• **DIRECTIONS FOR THIS TASK**
Transcribe precisely those lines of the listing that fall between the line containing "Instruction: Click the 会员裂变 share icon" and the last line, inclusive of both.

• **INFORMATION SUPPLIED**
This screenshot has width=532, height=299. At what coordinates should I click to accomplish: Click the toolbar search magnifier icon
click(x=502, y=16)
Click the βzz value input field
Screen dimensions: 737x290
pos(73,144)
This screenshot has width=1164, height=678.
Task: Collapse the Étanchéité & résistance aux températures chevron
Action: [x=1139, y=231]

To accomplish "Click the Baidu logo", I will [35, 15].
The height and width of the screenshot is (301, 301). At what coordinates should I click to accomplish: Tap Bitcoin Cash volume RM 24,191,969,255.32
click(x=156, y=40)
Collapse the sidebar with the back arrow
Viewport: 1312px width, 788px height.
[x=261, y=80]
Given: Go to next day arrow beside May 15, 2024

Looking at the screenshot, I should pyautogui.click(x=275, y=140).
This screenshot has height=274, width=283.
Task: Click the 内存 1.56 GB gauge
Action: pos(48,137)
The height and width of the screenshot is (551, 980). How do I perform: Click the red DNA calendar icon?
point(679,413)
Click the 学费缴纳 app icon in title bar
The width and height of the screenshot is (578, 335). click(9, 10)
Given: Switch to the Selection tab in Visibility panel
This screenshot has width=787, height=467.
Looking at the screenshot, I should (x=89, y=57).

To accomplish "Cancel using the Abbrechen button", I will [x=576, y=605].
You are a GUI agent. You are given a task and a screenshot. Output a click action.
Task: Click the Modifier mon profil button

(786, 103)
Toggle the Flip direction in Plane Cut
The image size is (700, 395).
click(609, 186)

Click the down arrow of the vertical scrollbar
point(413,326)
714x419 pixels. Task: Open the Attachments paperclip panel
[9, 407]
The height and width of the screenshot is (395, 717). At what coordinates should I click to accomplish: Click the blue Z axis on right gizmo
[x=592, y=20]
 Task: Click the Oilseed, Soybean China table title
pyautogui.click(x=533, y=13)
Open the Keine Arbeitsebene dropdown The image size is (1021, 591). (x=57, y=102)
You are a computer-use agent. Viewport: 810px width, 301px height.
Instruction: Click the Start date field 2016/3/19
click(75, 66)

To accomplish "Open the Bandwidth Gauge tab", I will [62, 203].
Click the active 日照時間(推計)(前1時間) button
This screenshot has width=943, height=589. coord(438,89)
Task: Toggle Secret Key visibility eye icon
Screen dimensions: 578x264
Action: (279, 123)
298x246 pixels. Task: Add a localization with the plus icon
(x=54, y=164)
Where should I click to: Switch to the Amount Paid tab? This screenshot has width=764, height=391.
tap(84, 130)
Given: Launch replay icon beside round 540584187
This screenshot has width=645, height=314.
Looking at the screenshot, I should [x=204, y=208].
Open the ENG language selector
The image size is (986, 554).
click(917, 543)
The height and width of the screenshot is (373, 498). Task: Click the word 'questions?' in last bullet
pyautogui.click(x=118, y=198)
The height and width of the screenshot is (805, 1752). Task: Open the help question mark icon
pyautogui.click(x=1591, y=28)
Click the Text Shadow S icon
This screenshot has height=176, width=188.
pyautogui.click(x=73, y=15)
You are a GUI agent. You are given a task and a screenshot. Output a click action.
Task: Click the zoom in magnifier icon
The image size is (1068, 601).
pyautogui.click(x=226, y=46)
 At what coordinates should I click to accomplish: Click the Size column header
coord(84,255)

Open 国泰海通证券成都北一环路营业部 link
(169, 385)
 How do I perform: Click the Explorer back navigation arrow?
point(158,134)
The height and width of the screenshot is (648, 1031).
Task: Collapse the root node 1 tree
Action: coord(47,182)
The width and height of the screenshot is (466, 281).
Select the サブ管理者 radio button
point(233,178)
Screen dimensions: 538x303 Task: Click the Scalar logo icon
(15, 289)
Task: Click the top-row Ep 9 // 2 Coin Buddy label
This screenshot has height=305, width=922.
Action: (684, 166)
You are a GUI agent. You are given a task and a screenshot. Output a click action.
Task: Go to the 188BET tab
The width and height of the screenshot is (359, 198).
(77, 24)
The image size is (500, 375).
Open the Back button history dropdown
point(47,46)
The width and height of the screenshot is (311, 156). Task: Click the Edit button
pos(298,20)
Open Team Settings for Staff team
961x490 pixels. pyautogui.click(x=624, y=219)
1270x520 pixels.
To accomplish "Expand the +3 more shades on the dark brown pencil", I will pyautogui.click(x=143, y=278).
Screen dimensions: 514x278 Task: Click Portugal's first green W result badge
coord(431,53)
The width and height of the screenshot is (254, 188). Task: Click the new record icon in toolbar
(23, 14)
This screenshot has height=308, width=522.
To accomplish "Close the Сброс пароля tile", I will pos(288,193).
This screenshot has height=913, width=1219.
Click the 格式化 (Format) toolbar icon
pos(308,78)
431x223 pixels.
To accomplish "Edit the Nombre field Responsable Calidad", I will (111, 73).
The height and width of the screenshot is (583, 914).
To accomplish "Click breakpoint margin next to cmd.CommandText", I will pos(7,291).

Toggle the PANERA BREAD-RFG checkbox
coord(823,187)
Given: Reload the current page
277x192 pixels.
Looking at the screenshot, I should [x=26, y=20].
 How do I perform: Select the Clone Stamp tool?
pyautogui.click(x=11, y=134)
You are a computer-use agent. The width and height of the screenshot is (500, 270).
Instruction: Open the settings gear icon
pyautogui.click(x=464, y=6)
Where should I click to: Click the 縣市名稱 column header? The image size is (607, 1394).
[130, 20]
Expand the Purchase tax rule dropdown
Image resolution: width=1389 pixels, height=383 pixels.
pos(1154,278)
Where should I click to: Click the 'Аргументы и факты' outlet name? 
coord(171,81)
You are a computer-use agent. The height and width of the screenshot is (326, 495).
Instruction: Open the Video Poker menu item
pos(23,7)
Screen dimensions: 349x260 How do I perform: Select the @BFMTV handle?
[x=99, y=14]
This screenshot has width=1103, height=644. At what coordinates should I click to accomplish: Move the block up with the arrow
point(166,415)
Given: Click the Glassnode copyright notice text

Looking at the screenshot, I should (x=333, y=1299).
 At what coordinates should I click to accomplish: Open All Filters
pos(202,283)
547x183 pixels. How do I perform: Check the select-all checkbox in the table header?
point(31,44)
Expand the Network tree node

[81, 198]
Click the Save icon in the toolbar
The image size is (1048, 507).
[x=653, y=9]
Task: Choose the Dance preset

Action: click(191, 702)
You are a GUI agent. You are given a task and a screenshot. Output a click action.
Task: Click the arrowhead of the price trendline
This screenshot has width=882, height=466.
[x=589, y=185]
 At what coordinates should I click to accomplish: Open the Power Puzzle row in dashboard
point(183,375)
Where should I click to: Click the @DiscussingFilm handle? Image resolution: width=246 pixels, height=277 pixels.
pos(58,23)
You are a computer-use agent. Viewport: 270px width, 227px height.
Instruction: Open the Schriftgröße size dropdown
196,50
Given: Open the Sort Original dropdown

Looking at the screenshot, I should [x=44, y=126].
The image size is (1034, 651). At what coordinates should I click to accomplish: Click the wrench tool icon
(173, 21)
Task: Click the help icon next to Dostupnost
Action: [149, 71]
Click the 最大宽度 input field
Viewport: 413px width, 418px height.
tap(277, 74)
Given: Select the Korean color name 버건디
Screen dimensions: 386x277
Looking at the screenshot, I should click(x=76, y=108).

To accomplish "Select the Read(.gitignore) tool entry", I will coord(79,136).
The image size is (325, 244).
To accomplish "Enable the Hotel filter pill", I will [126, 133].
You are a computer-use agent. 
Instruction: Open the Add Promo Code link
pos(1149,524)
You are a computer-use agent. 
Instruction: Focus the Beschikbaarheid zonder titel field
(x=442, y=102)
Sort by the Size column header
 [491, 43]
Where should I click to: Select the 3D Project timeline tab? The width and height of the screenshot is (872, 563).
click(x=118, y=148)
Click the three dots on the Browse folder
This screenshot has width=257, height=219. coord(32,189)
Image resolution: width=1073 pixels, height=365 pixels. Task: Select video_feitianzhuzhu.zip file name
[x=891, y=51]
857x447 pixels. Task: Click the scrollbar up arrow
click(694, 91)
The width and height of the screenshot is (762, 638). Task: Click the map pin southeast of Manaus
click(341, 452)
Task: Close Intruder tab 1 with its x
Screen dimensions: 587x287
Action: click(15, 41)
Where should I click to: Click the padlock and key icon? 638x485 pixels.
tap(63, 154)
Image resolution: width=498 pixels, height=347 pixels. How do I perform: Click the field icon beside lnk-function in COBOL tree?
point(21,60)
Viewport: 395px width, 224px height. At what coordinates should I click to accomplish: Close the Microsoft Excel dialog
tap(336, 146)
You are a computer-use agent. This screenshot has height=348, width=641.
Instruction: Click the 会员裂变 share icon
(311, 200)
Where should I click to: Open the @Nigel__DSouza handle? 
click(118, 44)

• **SOLUTION TO THIS TASK**
Instruction: Click the 会员裂变 share icon
(311, 200)
Where should I click to: Open the @Nigel__DSouza handle? 
click(118, 44)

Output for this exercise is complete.